La pandemia pareciera ya no ser un tema cotidiano a menos que ocurran hechos como los sucedidos entre el fin de semana y el lunes, cuando conocimos sobre el fallecimiento de cuatro personas, todas mayores de 80 años, es decir, pertenecientes al grupo de los vulnerables, aquellos en los que se mantiene centrada la vigilancia, en conjunto con pacientes inmunodeprimidos, mujeres embarazadas y personas que trabajan o viven en ambientes vulnerables, incluyendo los centros sociosanitarios.
Se trata de una situación similar a la vivida a mediados del pasado mes de mayo, no hace mucho, cuando también entre un fin de semana y un lunes trágicos, específicamente en esas últimas 24 horas, igualmente fallecieron cuatro personas, todos de la tercera edad.

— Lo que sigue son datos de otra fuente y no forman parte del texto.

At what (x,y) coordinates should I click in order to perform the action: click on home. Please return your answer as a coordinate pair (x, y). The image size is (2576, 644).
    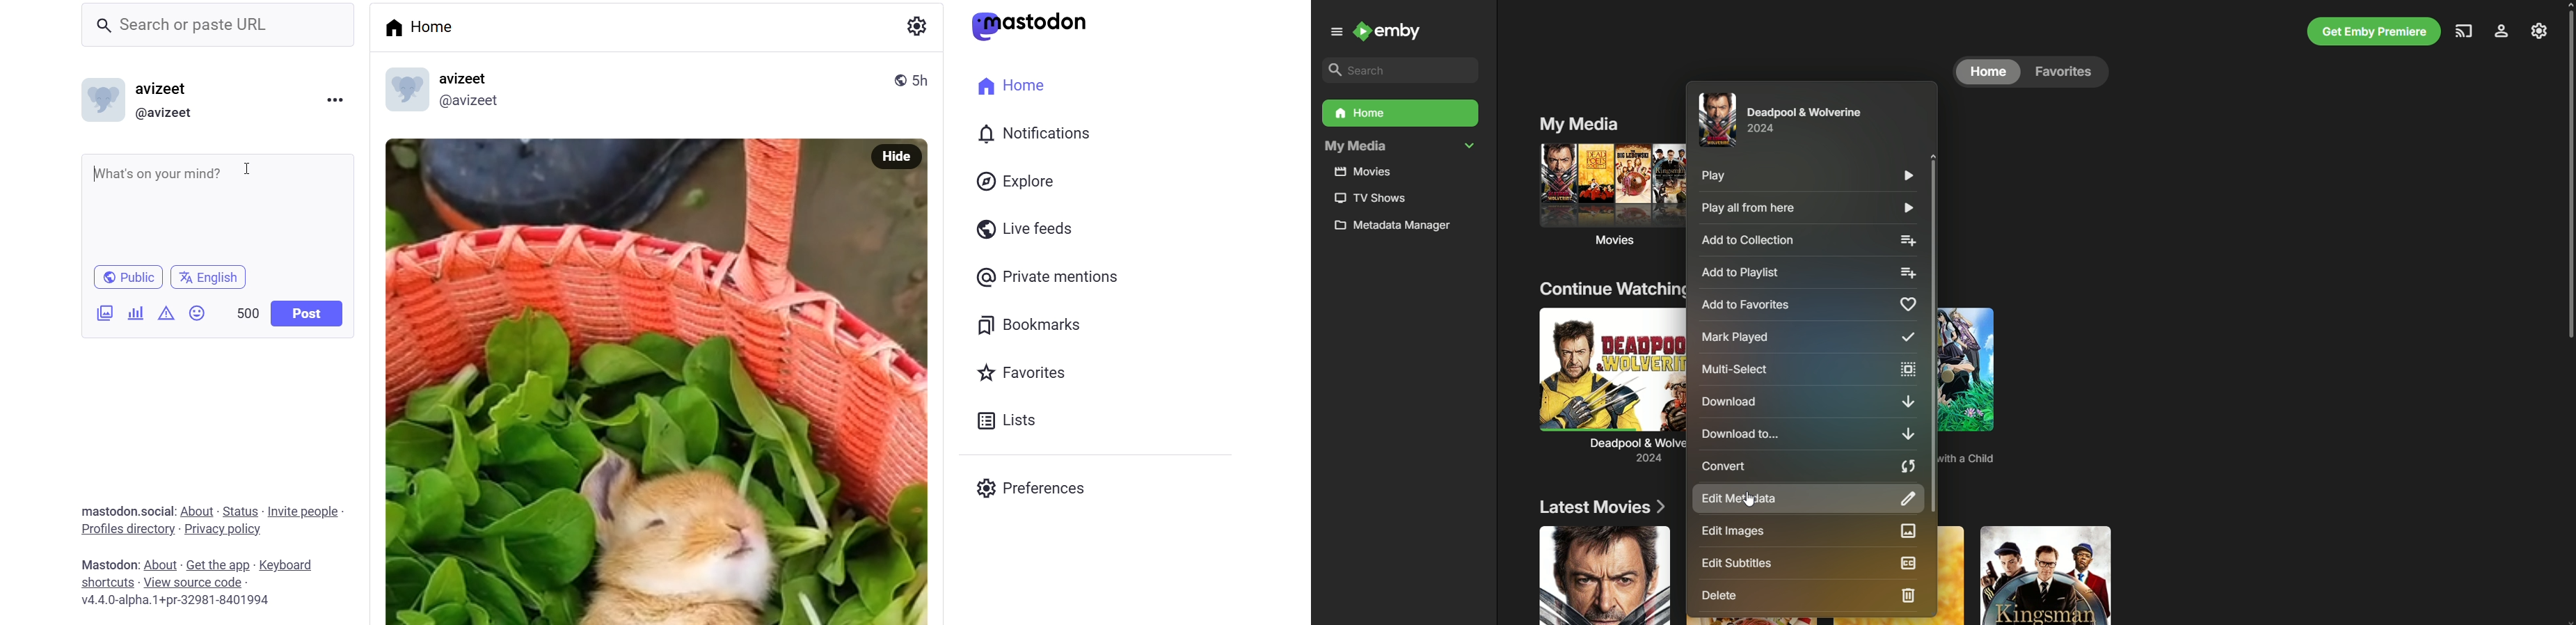
    Looking at the image, I should click on (1016, 85).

Si bien los expertos destacan que estas cifran pueden no estar por encima de los parámetros acostumbrados o pueden no ser necesariamente motivo de gran alarma, sí dan cuenta de algo que es evidente y es que mientras algunos se han olvidado de que la pandemia todavía está entre nosotros, otros deben seguir cuidándose y en este caso todavía más que antes, teniendo en cuenta que el resto ya no lo está haciendo como antes lo hacían.
De manera que la solidaridad debe estar más presente que nunca, pues debemos pensar en los demás, en los que todavía corren el riesgo de enfermarse, de agravarse y, en el peor de los casos, los que pueden no superar la enfermedad.